┌─ Entries shown

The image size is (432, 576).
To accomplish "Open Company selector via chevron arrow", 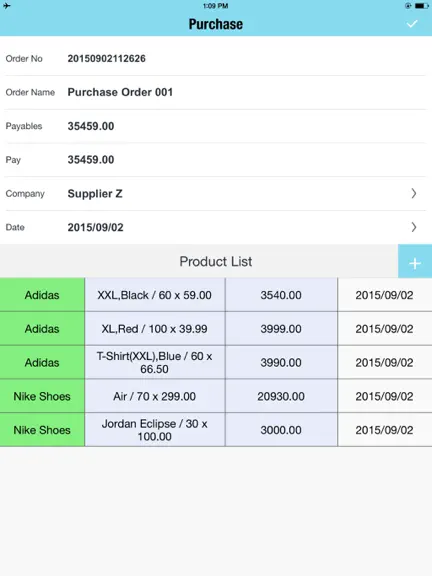I will pyautogui.click(x=414, y=194).
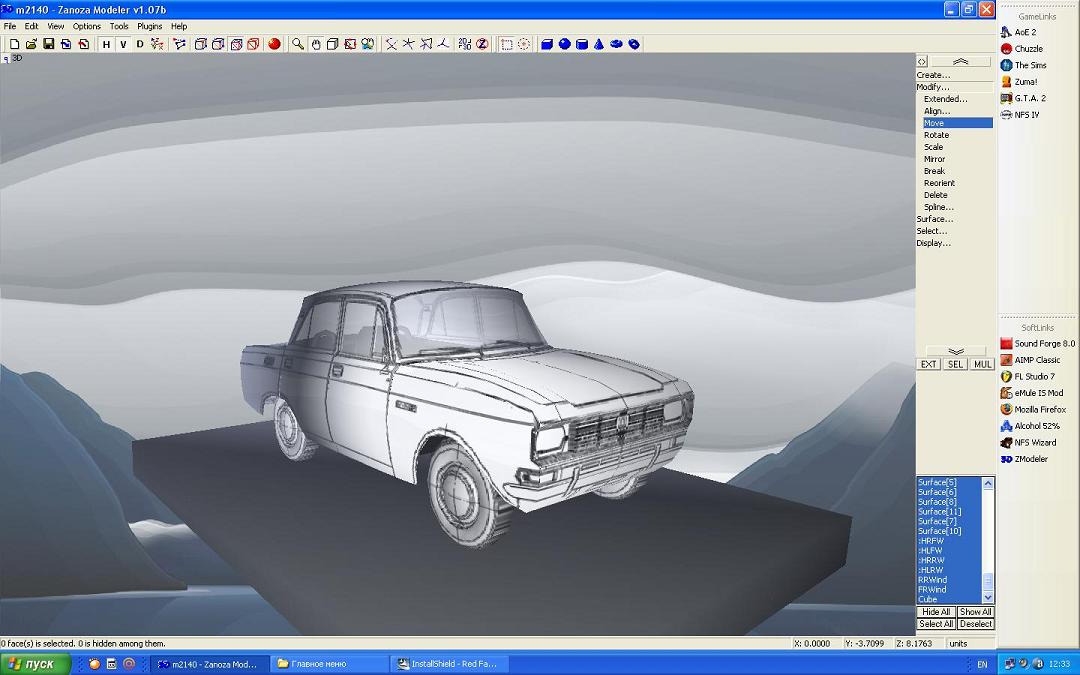This screenshot has height=675, width=1080.
Task: Open the Tools menu
Action: pyautogui.click(x=119, y=26)
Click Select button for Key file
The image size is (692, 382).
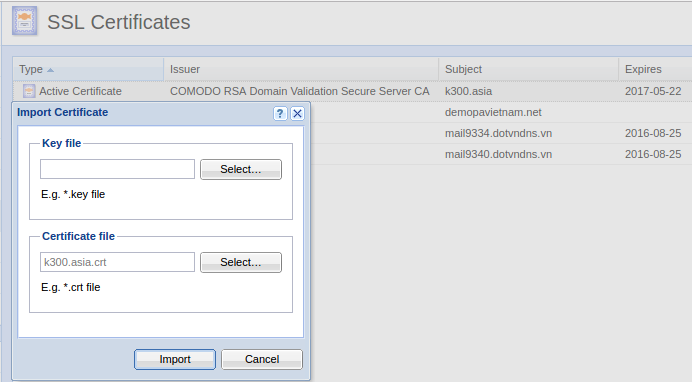[241, 169]
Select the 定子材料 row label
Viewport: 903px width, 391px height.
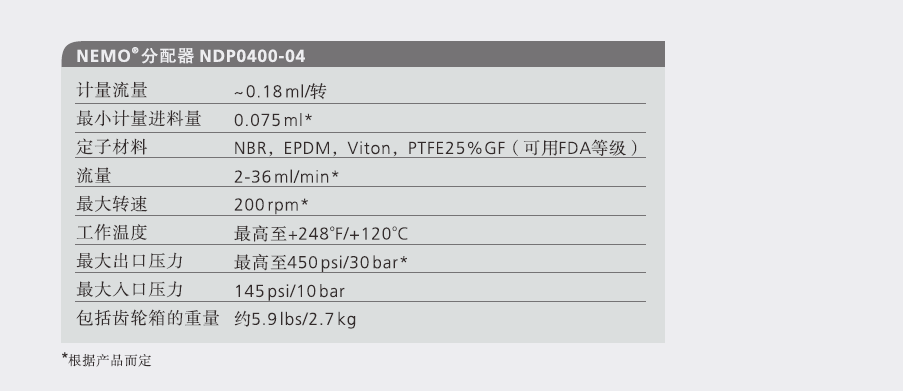pos(112,147)
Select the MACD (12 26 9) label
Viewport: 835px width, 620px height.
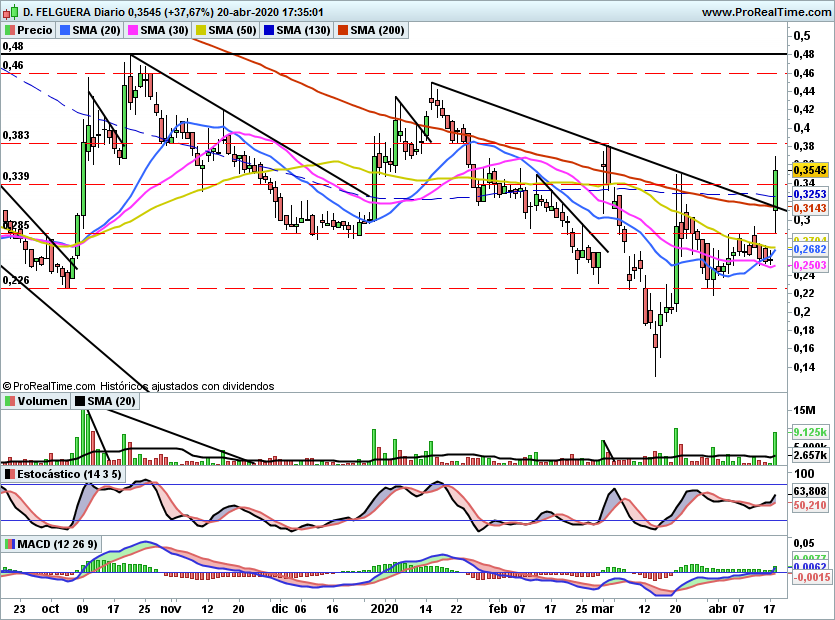[x=58, y=544]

└─

Objective: Count the lines in the material above that contain the string "label", matching case exactly. Reply with the number alone.

The response: 2